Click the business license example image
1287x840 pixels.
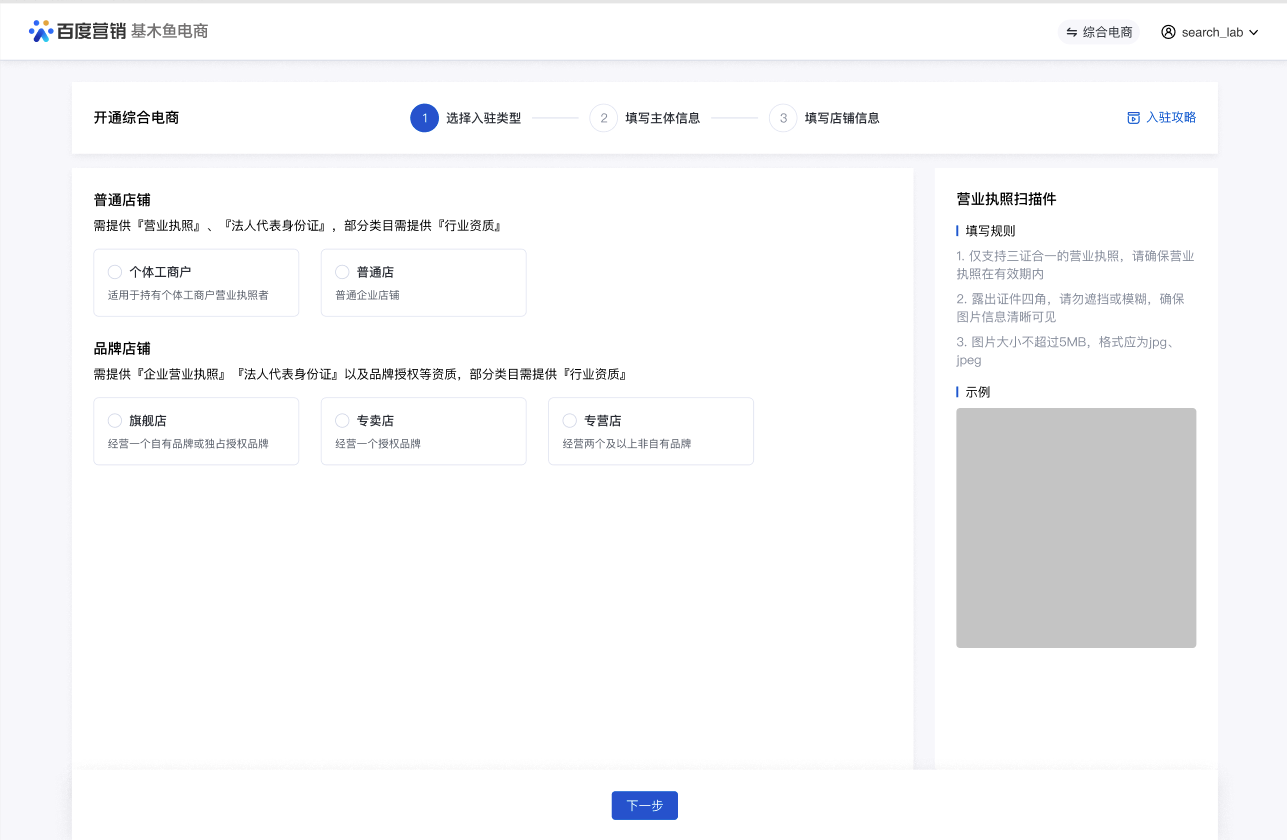[x=1076, y=528]
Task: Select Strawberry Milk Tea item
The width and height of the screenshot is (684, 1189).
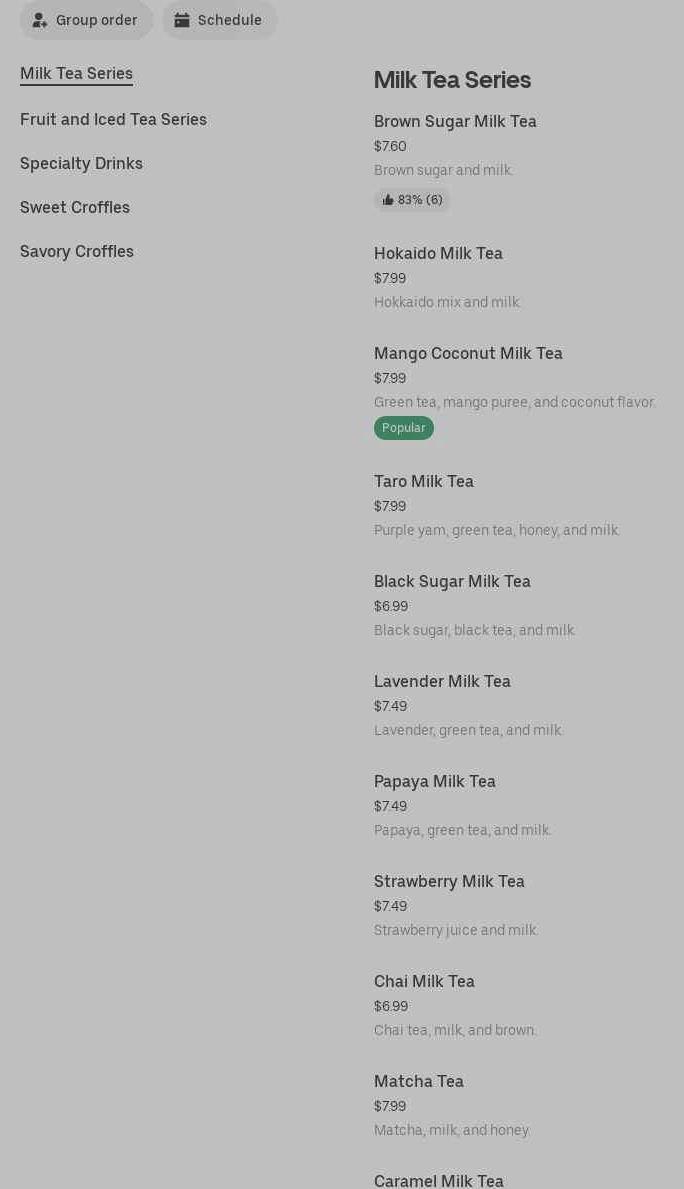Action: [449, 881]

::::

> **EXERCISE DIRECTIONS**
A word-for-word copy of the records is needed, with no pictures carried over.

> **RESPONSE**
Click the business license example image
1287x840 pixels.
[x=1076, y=528]
Task: Select Strawberry Milk Tea item
The width and height of the screenshot is (684, 1189).
Action: [449, 881]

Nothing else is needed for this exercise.